GPU Training Guide¶

Complete setup for training LandmarkDiff on SLURM-based HPC clusters with A100/A6000 GPUs.

Prerequisites¶

SLURM cluster with A100 GPU (80GB preferred, 40GB works with reduced batch)
Apptainer/Singularity installed
Fast scratch storage (Lustre preferred, e.g. /scratch/$USER/)
Python 3.10+

1. Build Container¶

# On a build node (not login node)
apptainer build landmarkdiff.sif containers/landmarkdiff.def

# Or as sandbox for development
apptainer build --sandbox landmarkdiff_sandbox containers/landmarkdiff.def

Verify container¶

apptainer exec --nv landmarkdiff.sif python -c "import diffusers; import torch; print(f'CUDA: {torch.cuda.is_available()}')"

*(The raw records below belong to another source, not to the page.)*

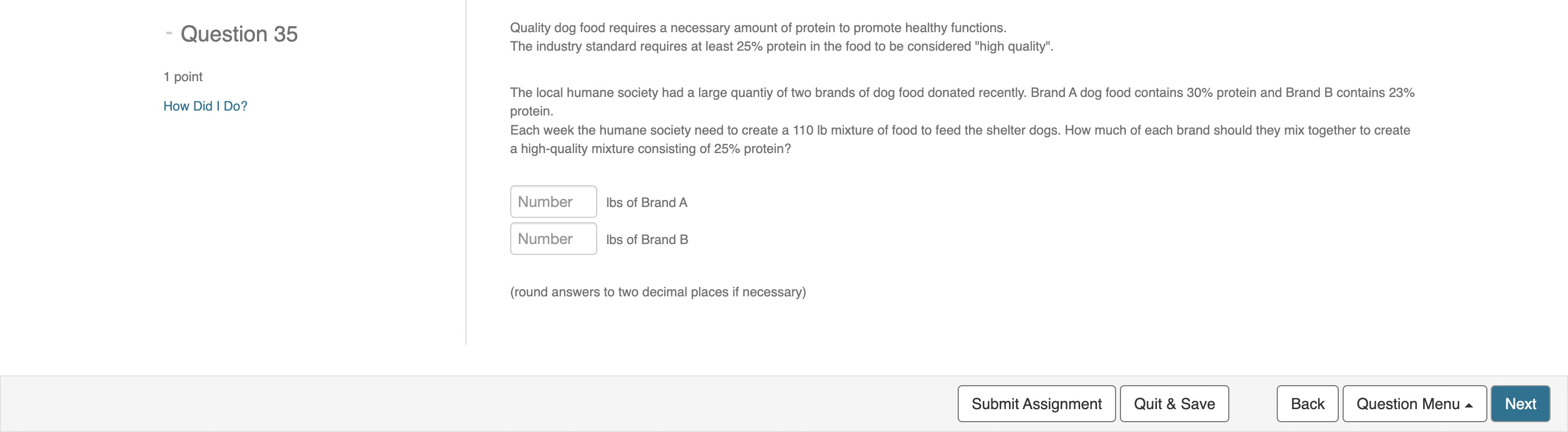Click the "lbs of Brand B" label
The width and height of the screenshot is (1568, 432).
647,240
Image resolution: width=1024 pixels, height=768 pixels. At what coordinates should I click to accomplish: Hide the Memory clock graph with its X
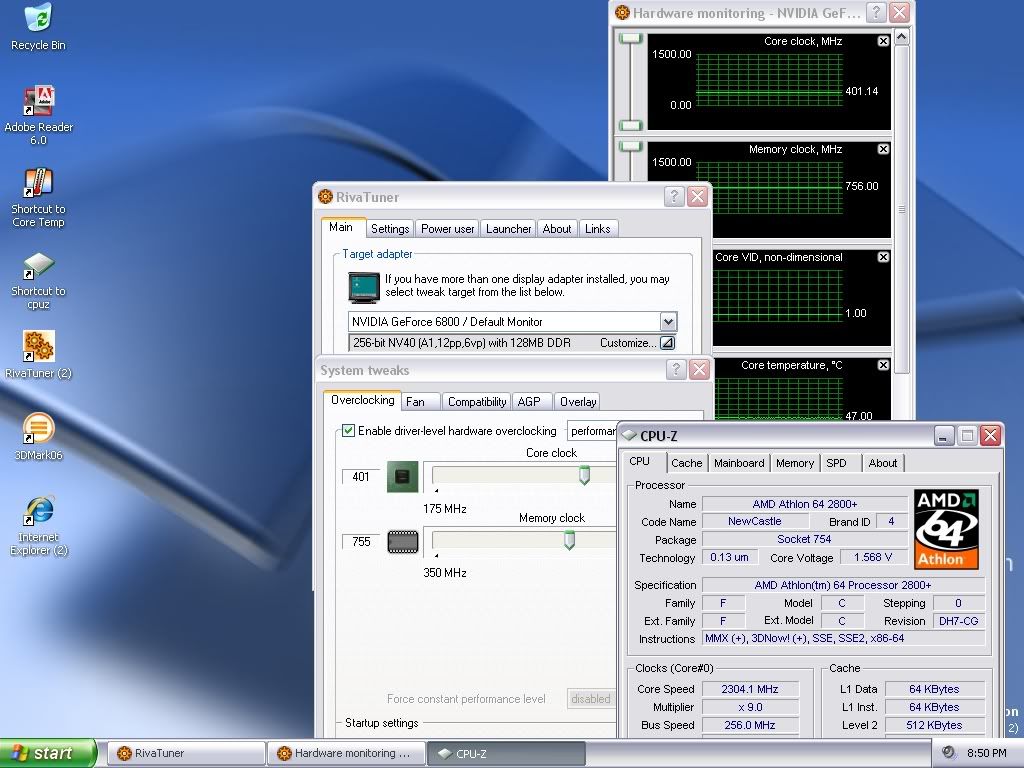[883, 149]
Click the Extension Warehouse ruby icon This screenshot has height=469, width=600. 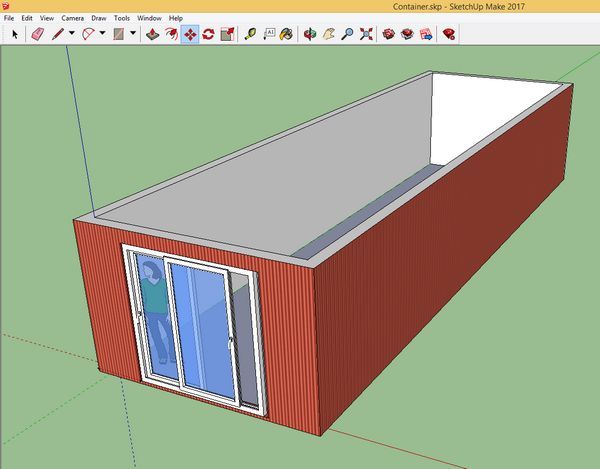(449, 34)
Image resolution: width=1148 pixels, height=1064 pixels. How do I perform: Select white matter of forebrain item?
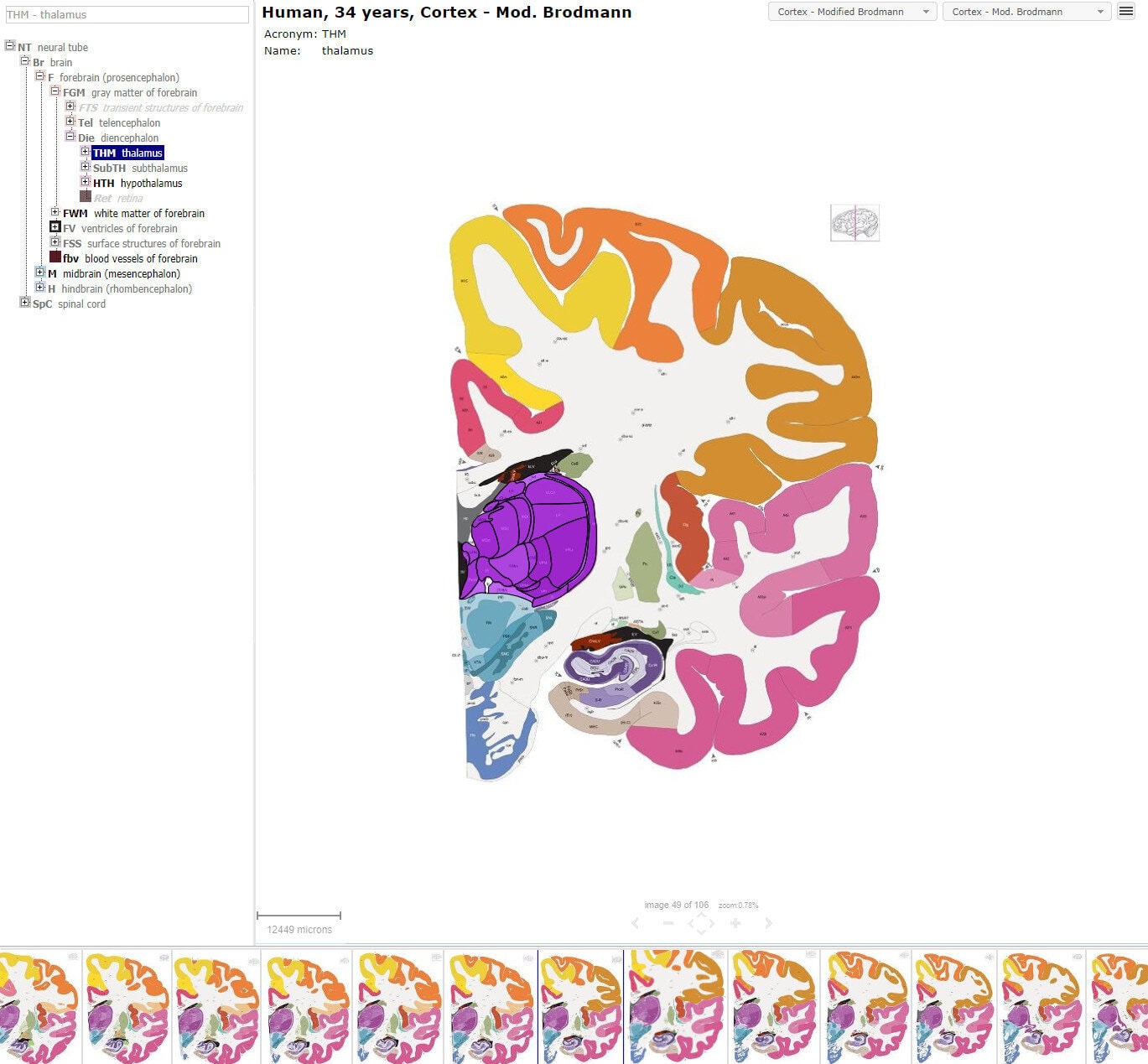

2. Download Training Data¶

# On compute node (not login - uses bandwidth)
srun --partition=gpu --gres=gpu:0 --mem=16G --time=2:00:00 --pty bash

# Download 5000 FFHQ images (512x512 for SD1.5 native resolution)
python scripts/download_ffhq.py --num 5000 --resolution 512 --output /scratch/$USER/landmarkdiff/data/ffhq

# Generate synthetic training pairs
python scripts/generate_synthetic_data.py \
    --input /scratch/$USER/landmarkdiff/data/ffhq \
    --output /scratch/$USER/landmarkdiff/data/synthetic_pairs \
    --num 5000

Data sizes: - 5000 FFHQ 512x512: ~2.5 GB - 5000 synthetic pairs: ~12 GB (5 images per pair) - 50K pairs (full training): ~120 GB

3. Configure Training¶

Edit configs/training.yaml or pass CLI args:

# Phase A: 10K steps, diffusion loss only, synthetic TPS data
training:
  phase: "A"
  learning_rate: 1.0e-5
  train_batch_size: 4
  gradient_accumulation_steps: 4    # effective batch = 16
  num_train_steps: 10000
  mixed_precision: "bf16"           # NEVER fp16
  ema_decay: 0.9999

4. Submit Training Job¶

Edit scripts/train_slurm.sh:

# Set these paths:
CONTAINER="/path/to/landmarkdiff.sif"
DATA_DIR="/scratch/$USER/landmarkdiff/data/synthetic_pairs"
CKPT_DIR="/scratch/$USER/landmarkdiff/checkpoints"
WANDB_DIR="/scratch/$USER/landmarkdiff/wandb"

Submit:

sbatch scripts/train_slurm.sh

Monitor:

squeue -u $USER
tail -f slurm-*.out

5. Cluster-Specific Notes¶

Adapt these settings for your cluster:

# Example SLURM config - adjust for your cluster
#SBATCH --partition=gpu            # your GPU partition
#SBATCH --account=your_gpu_acc    # your account

# Modules (if not using container)
module load GCC/12.3.0
module load CUDA/12.1.1
module load Python/3.11.3

# Storage - use fast scratch storage
DATA_DIR="/scratch/$USER/landmarkdiff/data"
CKPT_DIR="/scratch/$USER/landmarkdiff/checkpoints"

GPU recommendations¶

GPU	VRAM	Notes
P100	16GB	Batch size 2, gradient accumulation 8
V100	32GB	Batch size 4, gradient accumulation 4
A6000	48GB	Batch size 4-8
A100	40/80GB	Recommended, full batch size

If your cluster uses Lustre, set striping for large datasets:

lfs setstripe -c -1 $DATA_DIR

6. Critical Safeguards¶

These are non-negotiable. Training will produce garbage without them:

Safeguard	Why
BF16 only	FP16 overflows on SD/FLUX activations
VAE frozen	Gradient leak corrupts entire latent space
EMA 0.9999	Without it, checkpoints have HF artifacts
GroupNorm	Batch size 4 makes BatchNorm unstable
`--resume_from_checkpoint=latest`	Preemption restarts from step 0 without this
`--signal=B:USR1@300`	Saves checkpoint on preemption
Phase A: L_diffusion only	Perceptual loss against TPS warps penalizes realism
Pre-computed TPS warps	On-the-fly TPS CPU-bottlenecks GPU

7. Expected Training Metrics¶

Phase A (10K steps, ~6-8 hours on A100): - Loss should decrease monotonically - Sample generations at 10K should show face structure following landmarks - FID ~80-120 (will improve with more data + Phase B)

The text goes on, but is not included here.